Главный зоотехник с укоризною на Зинаиду Андреевну покосился: дескать, мы люди ответственные, шутить не намерены. Зинаида Андреевна все-таки решила защищаться:
— Сколько можно писать-то, молода еще Валентинка.
— Мы считаем по-другому, — перебил ее корреспондент. — Передовиков показывать необходимо, и возраст здесь ни при чем.
— Выходит, мало у нас людей, которые добросовестно работают, коли, как на диковину, на одних и тех же накидываетесь.
— Да ты не противься, Зинаида. Глядишь, к ордену Валентину Семеновну представим, в депутаты выдвинем. А как же! Ведь она, можно сказать, гордость наша. Твоя гордость, Зинаида. — Главный зоотехник вытащил платок, вытер шею: было жарко.
— Как знаете. — Зинаида Андреевна повернулась, толкнула рукою дверь.

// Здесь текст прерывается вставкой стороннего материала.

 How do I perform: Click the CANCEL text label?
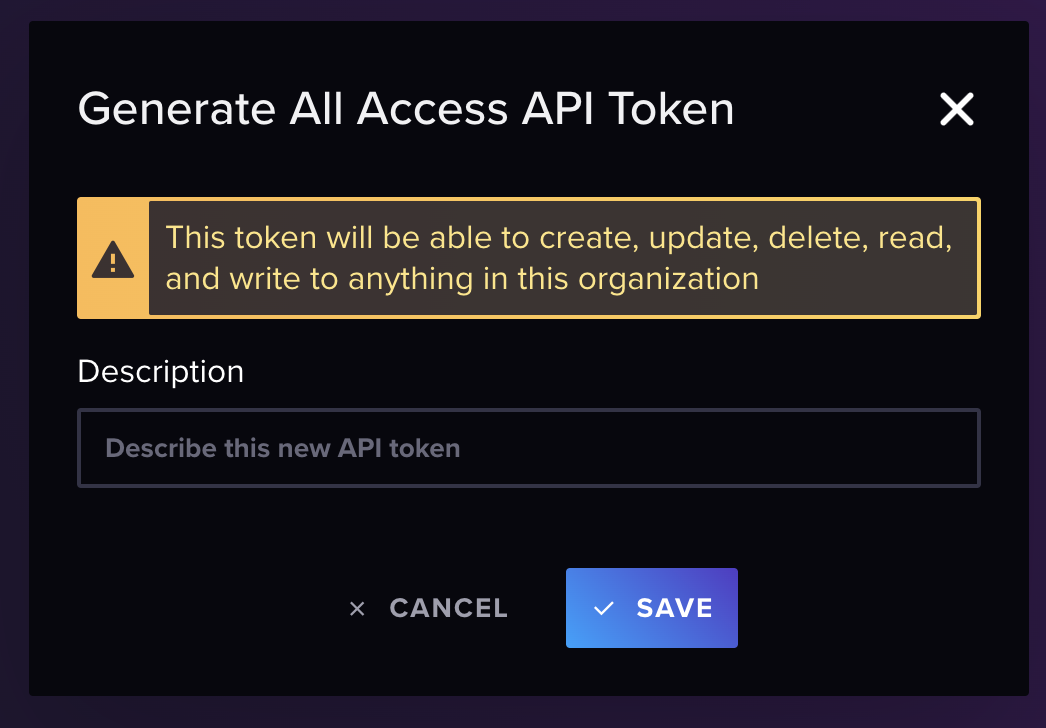(x=448, y=608)
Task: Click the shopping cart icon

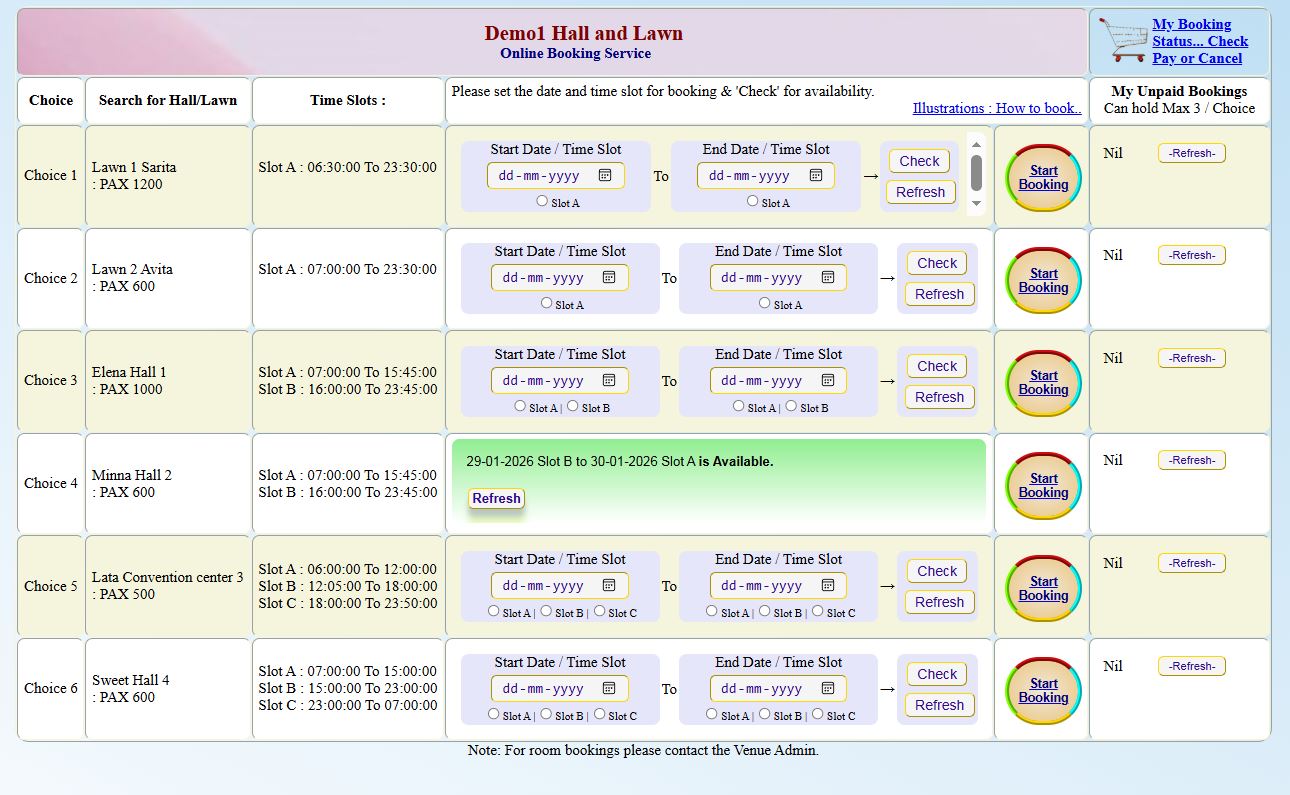Action: pyautogui.click(x=1122, y=40)
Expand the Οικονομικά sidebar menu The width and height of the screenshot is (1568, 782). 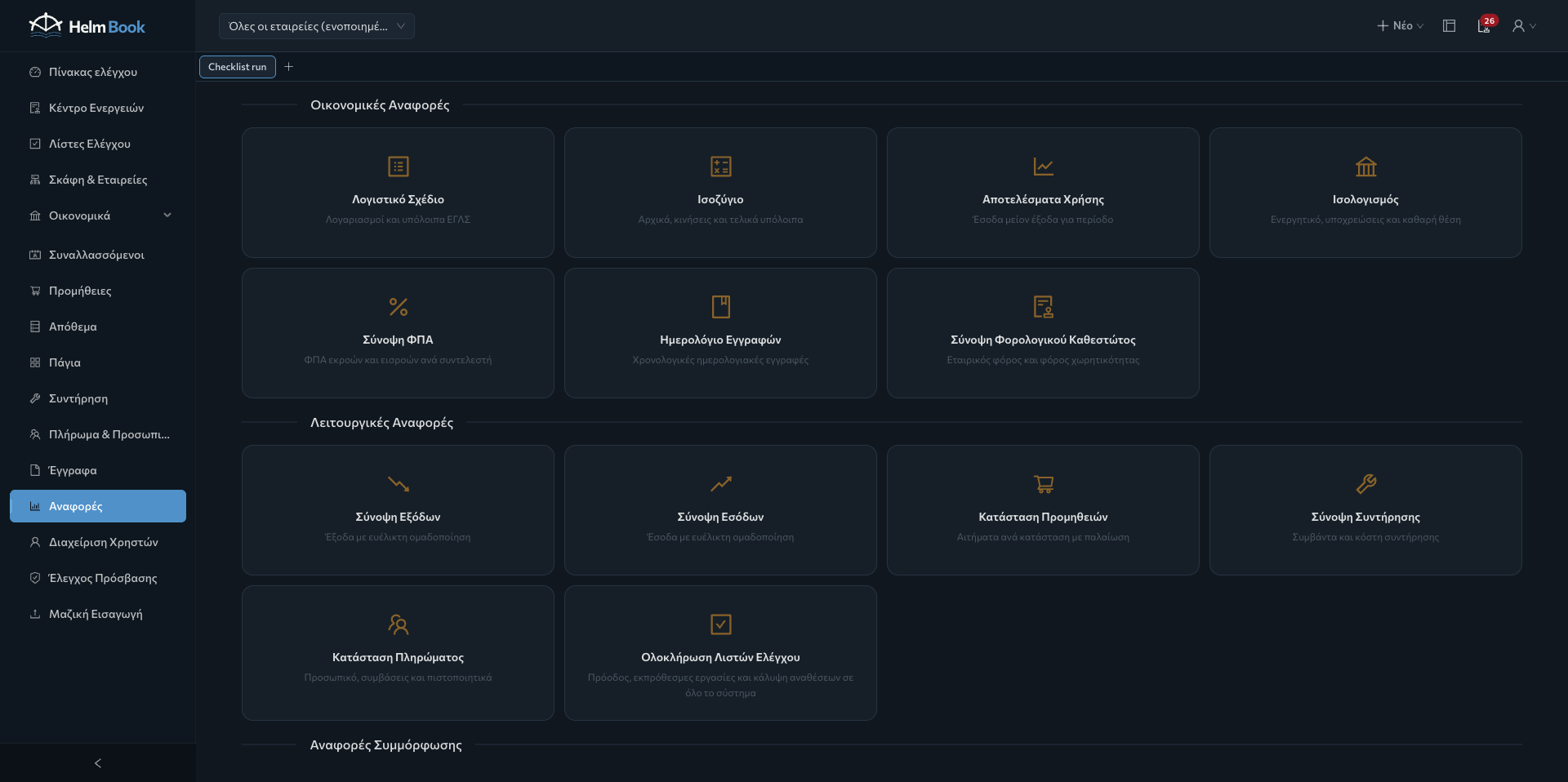pyautogui.click(x=98, y=215)
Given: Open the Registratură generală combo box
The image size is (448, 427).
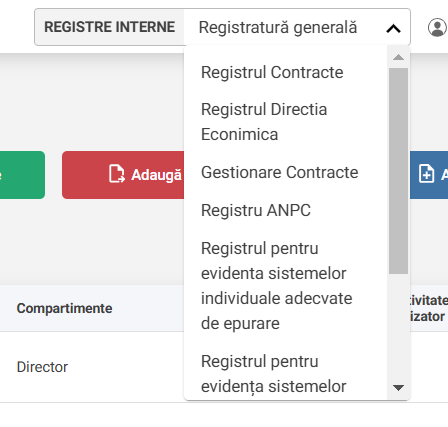Looking at the screenshot, I should point(297,27).
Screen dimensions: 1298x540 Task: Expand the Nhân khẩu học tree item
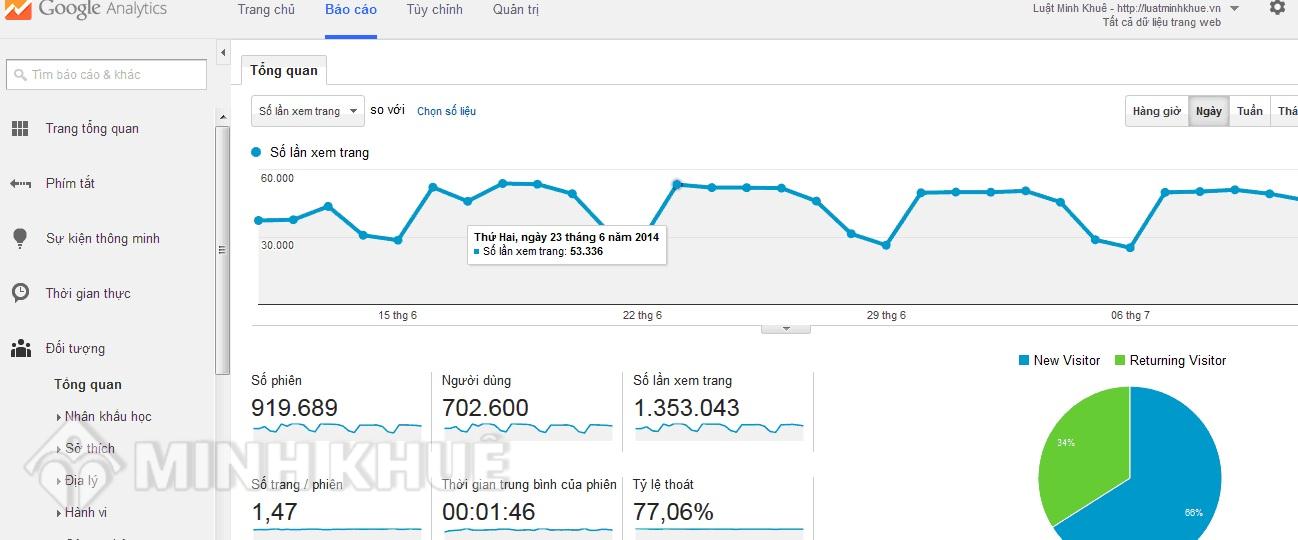pyautogui.click(x=104, y=416)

Корреспондент следом перескочил порог фермы. Женщины в этот час были в раздевалке: коров передали пастухам, собрались ненадолго наведаться домой. Затихли, увидев газетчика. А тот сразу же взглядом выделил из них Валентинку, оттер ее в сторонку, поближе к окну.

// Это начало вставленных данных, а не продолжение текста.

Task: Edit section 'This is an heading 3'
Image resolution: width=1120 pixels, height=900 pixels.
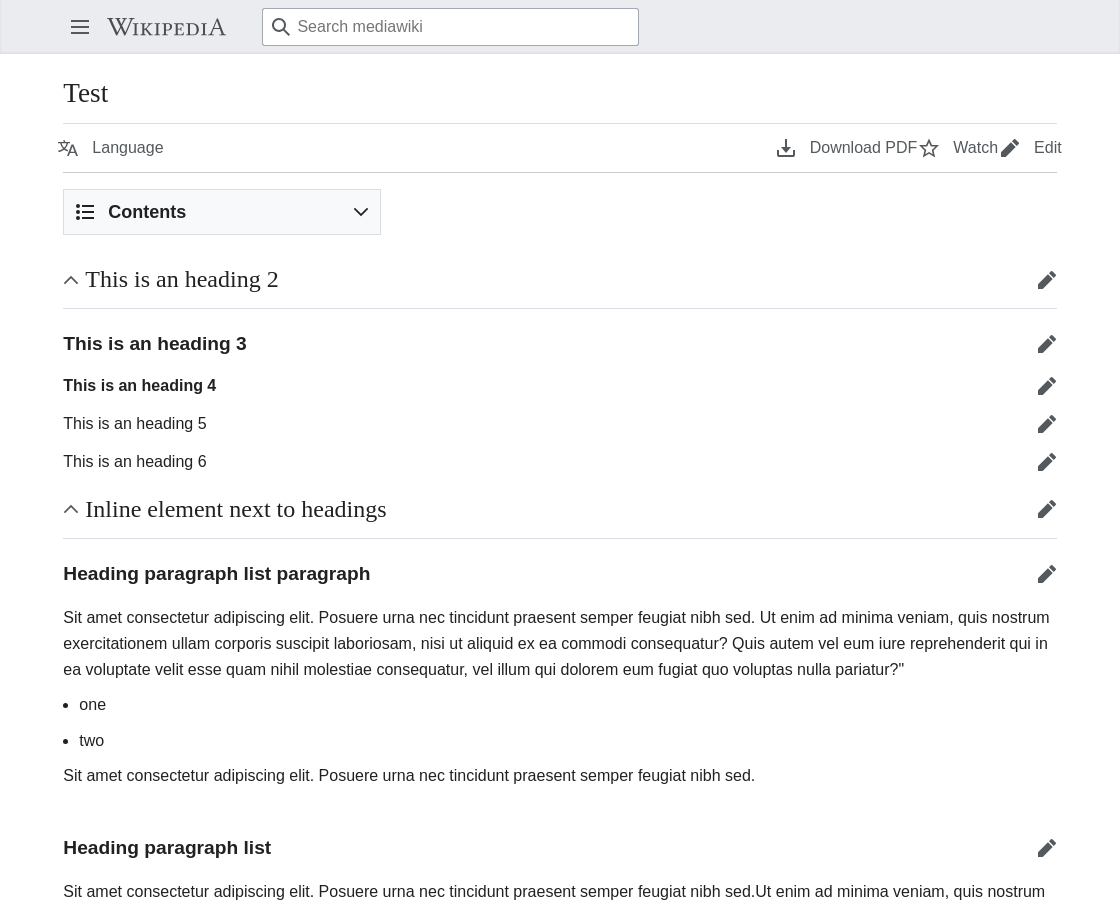Action: (x=1046, y=344)
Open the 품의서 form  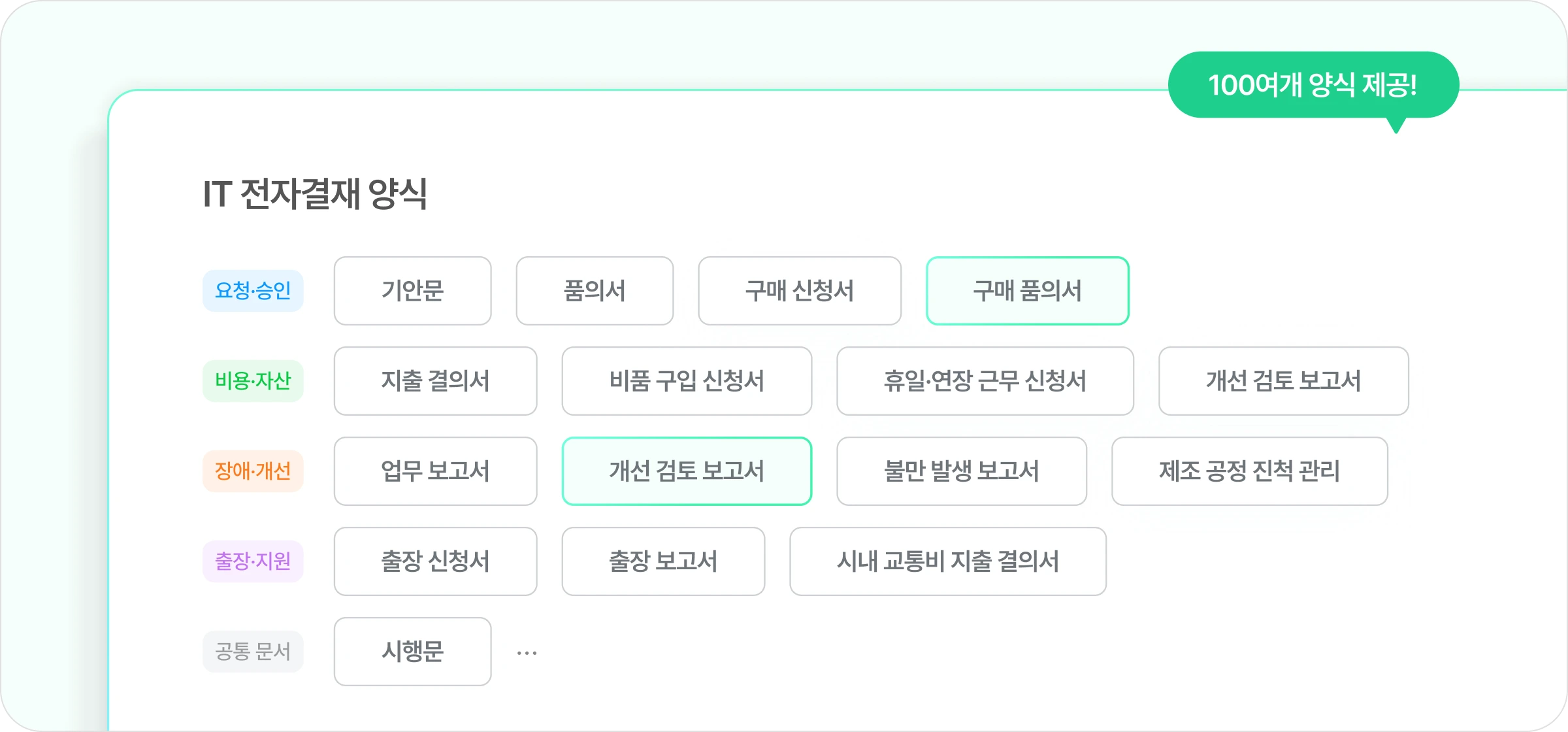(x=595, y=291)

— Превосходно, превосходно! Крупешник!.. Попрошу переодеться, и сережки обязательно!..
«Дались им эти сережки. Все время с сережками снимают», — сердилась Зинаида Андреевна.
Лет четырнадцать было Валентинке, когда Хулила проколола ей мочки. Девчонка стерпела, носила в распухших мочках нитки, чтоб не затянуло. Все подружки так, по деревенскому обычаю, перемаялись. Хульша их утешала:
— Красота сперва завсегда мучениев требует. После спасибо скажете…
Зинаида Андреевна едва Хульшу переваривала. На фронте наслышалась всякого, но ругательства Хульши ножом резали. Да еще и Валентинка тянется к Хулыле. Однажды увидела: стоит Валентинка у зеркала, то одним ухом к нему, то другим, то лицо близко-близко присунет — примеряет сережки. «Вот и заневестилась», — определила Зинаида Андреевна, ревновито спросила, откуда эти сережки.
— Сейчас же верни. И ничего больше не бери у нее!
— Почему, Зинаида Андреевна? — не поворачиваясь от зеркала, спросила Валентинка. Голос у нее был точно таким, как тогда, у детдомовского забора, когда маленькой девчушкою еще была и удивленно ответила: «Я Валентинка».
Зинаида Андреевна не привыкла повторяться, поджала губы. И в то же время поняла, что кончается ее душевная власть над Валентинкою… И всякий раз, когда фото Валентинки появлялось в газете, саднило у Зинаиды Андреевны сердце. Самое большее, что беспокоило, — приживаться начала Валентинка к славе, принимала ее по чистоте душевной, не думая, не считая цены. А ведь давно ли полыхала румянцем под прицельным взглядом авторов, умоляюще, будто зверек в западне, искала глазами Зинаиду Андреевну. Теперь вон, ничего не сказавши, полетела домой прихорашиваться.
— Выходит, наша рабочая одежа поганая, — обиделась Зинаида Андреевна, скорее всего на бессилие свое перед газетчиком обиделась.
— Отчего же? Но у меня другая идея, — вежливенько пояснил тот. — Не вечно же показывать доярок на одной цепи с коровами.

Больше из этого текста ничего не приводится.